Run the inference test commands below to start the service via the OpenAI service API. Replace ${docker_ip} with the actual IP address of the host machine. The model parameter is mandatory. The service's served_model_name parameter must match its own value if provided. When the service lacks a served_model_name, it uses the model parameter's value instead, that is the model's weight location within the container.

Example reranking API:

curl -X POST http://${docker_ip}:8080/v1/rerank \
    -H "Content-Type: application/json" \
    -d '{
        "model": "/container_model/bge-reranker-v2-m3",
        "query": "What is the capital of France?",
        "documents": [
            "The capital of France is Paris",
            "Reranking is fun!",
            "vLLM is an open-source framework for fast AI serving"
        ]
    }'

**Table 1** Reranking service request parameters
Parameter	Mandatory	Default Value	Type	Description
model	Yes	None	Str	The service's served_model_name parameter must match its own value if provided. If the service does not provide served_model_name, the value is the same as the model parameter of the service.
query	Yes	None	Str	User query text
documents	Yes	None	Str	List of documents to be sorted (usually top-k results of embedding recall)

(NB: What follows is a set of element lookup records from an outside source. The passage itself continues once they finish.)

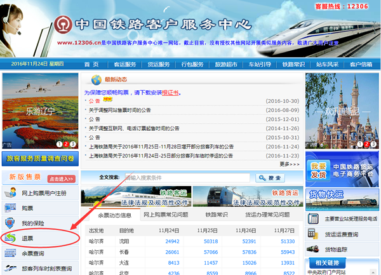The width and height of the screenshot is (381, 275).
Task: Click the 点击进入>> button
Action: point(62,178)
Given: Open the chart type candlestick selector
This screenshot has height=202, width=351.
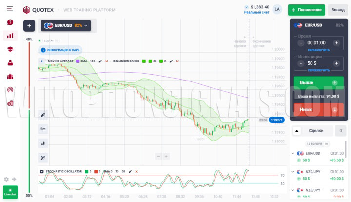Looking at the screenshot, I should pyautogui.click(x=43, y=143).
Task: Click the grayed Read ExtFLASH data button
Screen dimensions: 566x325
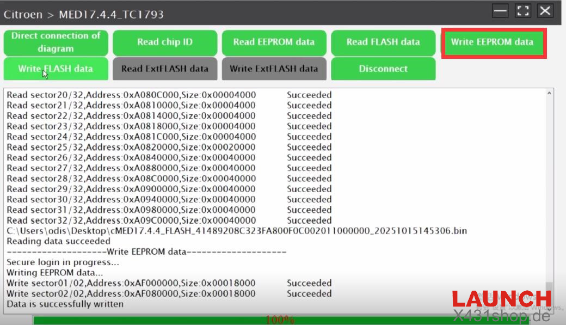Action: click(165, 69)
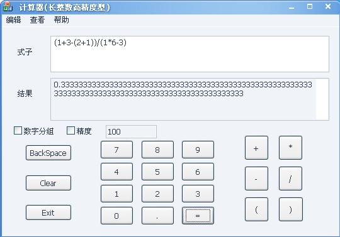Screen dimensions: 340x237
Task: Click into the precision field showing 100
Action: [131, 131]
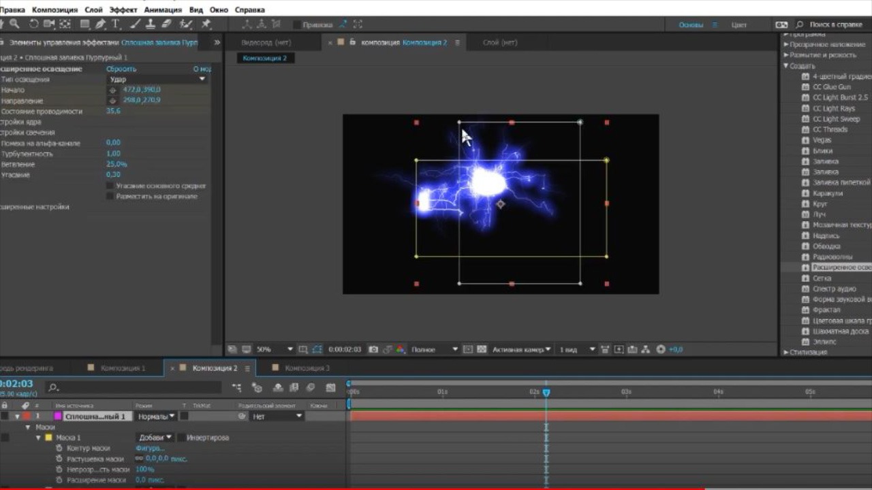Take a snapshot with the camera icon
This screenshot has width=872, height=490.
(373, 349)
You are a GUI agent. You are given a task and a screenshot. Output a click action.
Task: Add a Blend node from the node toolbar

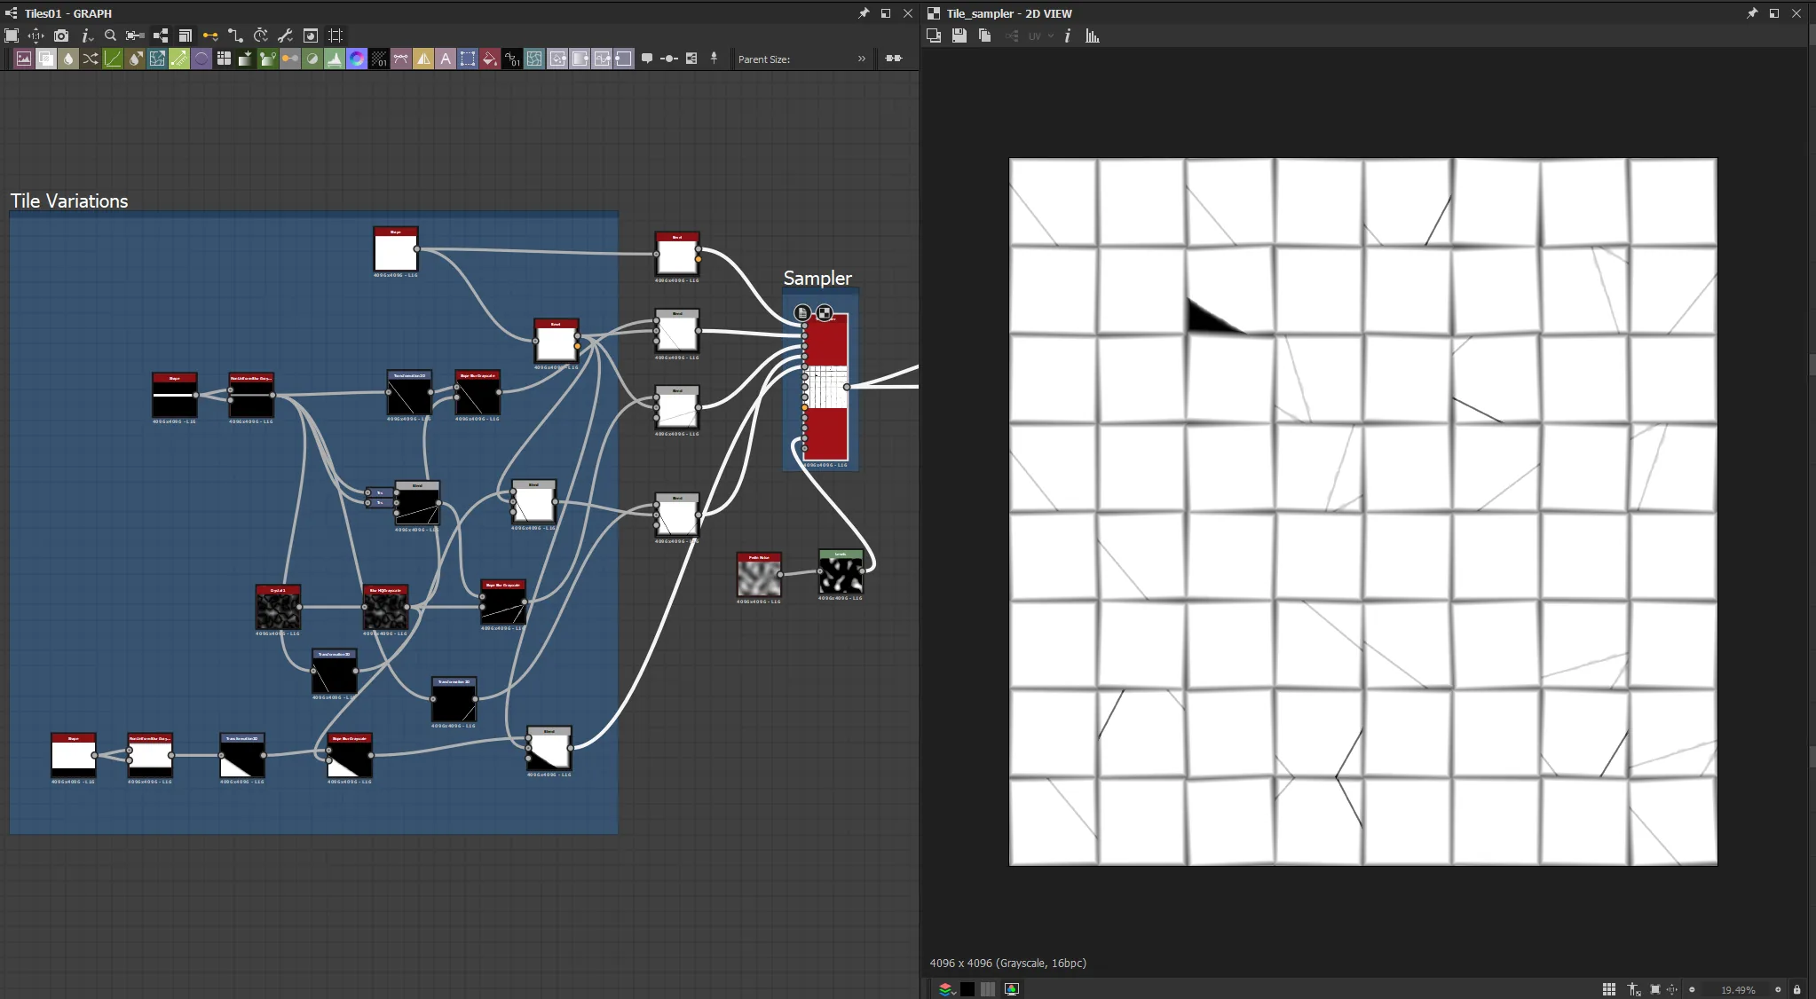pyautogui.click(x=46, y=59)
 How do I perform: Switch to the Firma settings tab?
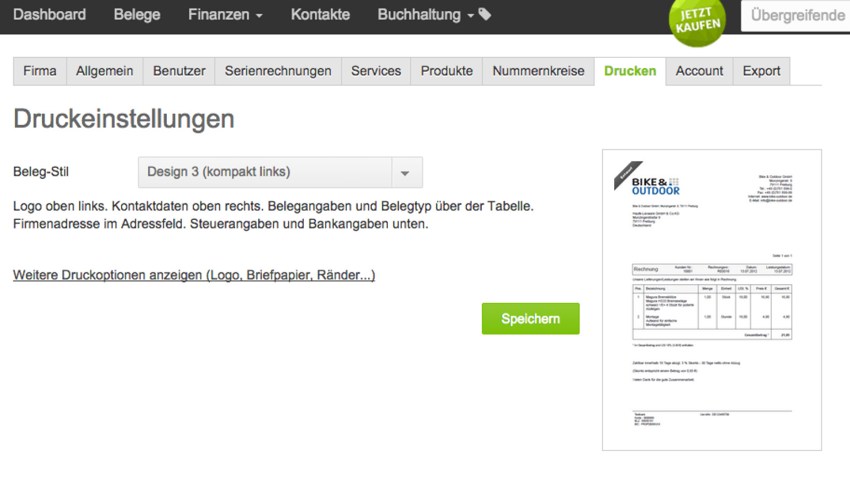pyautogui.click(x=39, y=71)
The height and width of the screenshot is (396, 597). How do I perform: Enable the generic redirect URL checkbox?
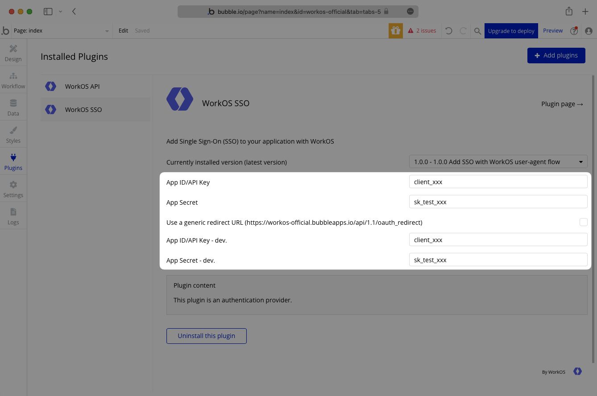click(x=583, y=222)
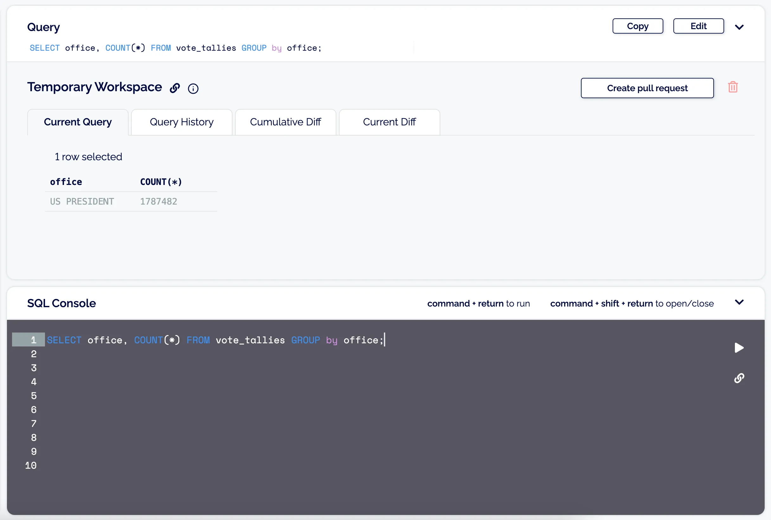Click the COUNT(*) column header
This screenshot has height=520, width=771.
click(161, 181)
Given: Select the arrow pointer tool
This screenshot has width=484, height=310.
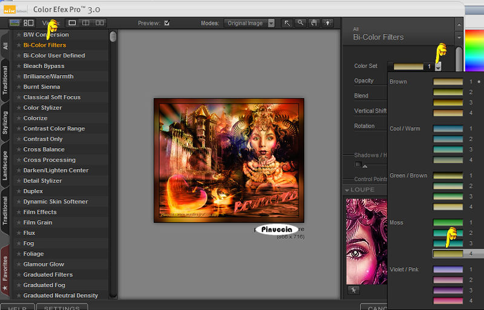Looking at the screenshot, I should coord(286,23).
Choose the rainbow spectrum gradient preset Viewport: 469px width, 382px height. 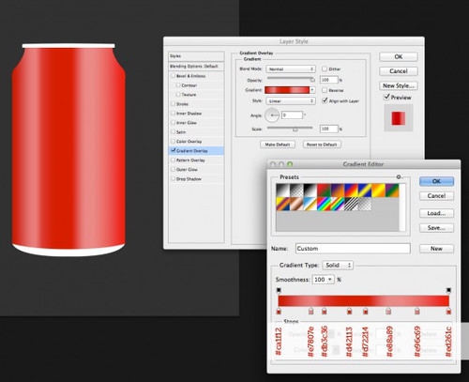[x=324, y=204]
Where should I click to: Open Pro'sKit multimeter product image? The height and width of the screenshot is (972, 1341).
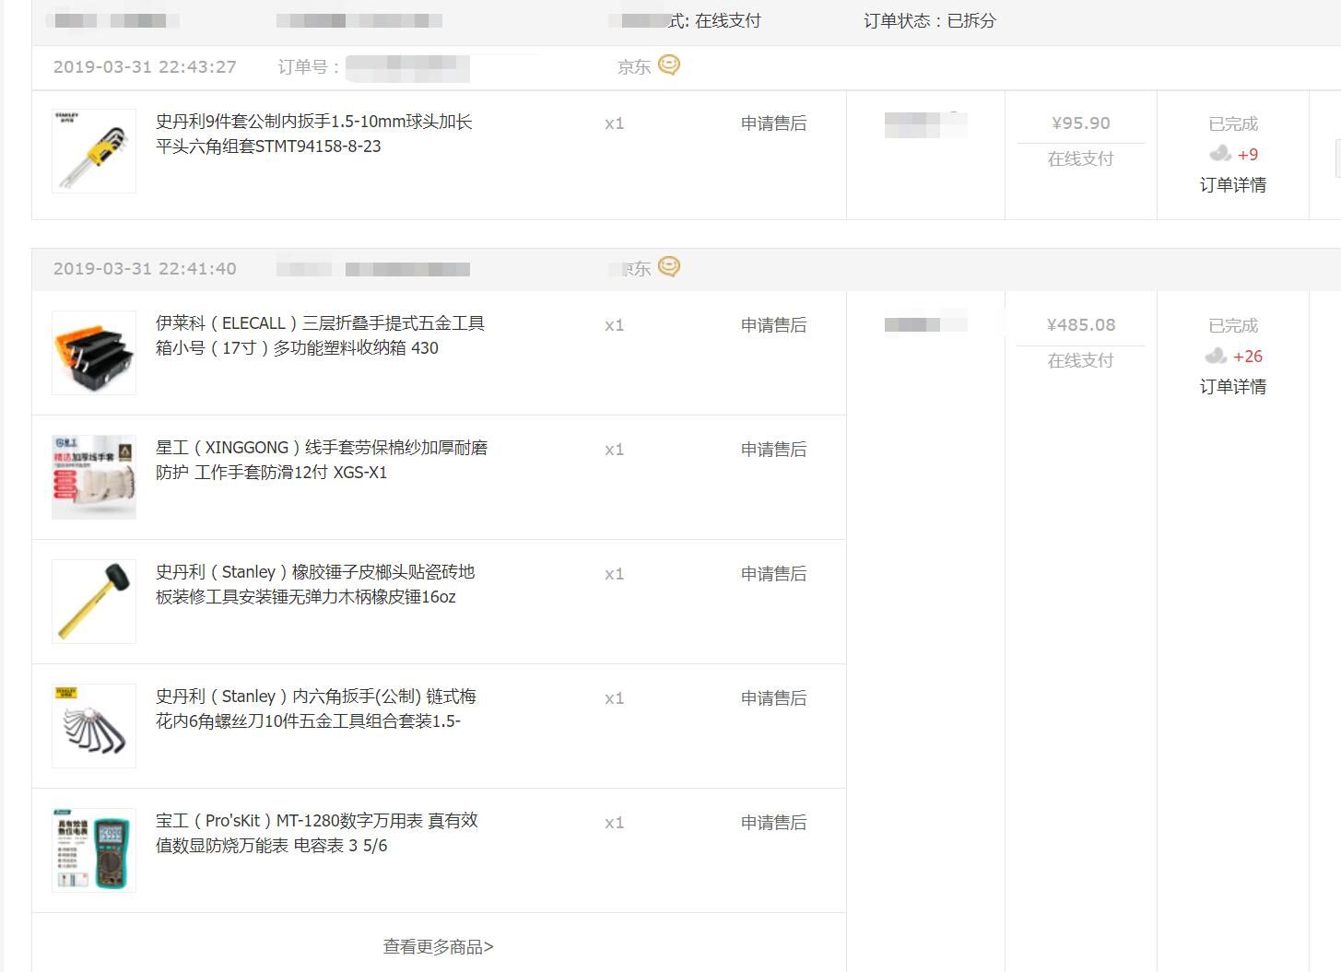click(94, 850)

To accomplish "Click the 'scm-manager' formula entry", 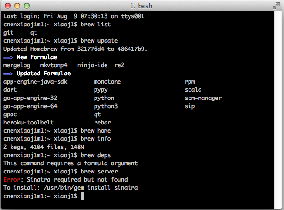I will point(203,98).
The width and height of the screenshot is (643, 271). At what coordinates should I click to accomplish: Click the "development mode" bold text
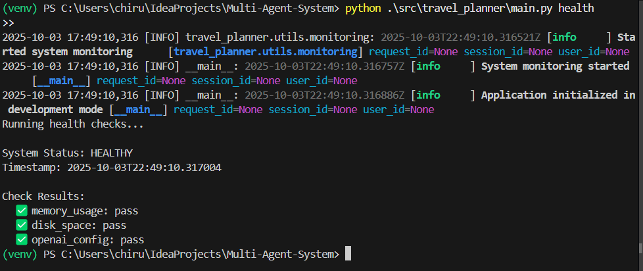click(x=55, y=109)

Use OpenAI to start the service (only V0 is supported). The following is an example of the embeddings API:

curl -X POST http://${docker_ip}:8080/v1/embeddings \
    -H "Content-Type: application/json" \
    -d '{
        "model": "/container_model/bge-base-en-v1.5",
        "input":"I love shanghai"
    }'

**Table 2** Embedding service request parameters
Parameter	Mandatory	Default Value	Type	Description
model	Yes	None	Str	The service's served_model_name parameter must match its own value if provided. If the service does not provide served_model_name, the value is the same as the model parameter of the service.
input	Yes	None	Str	Strings are supported.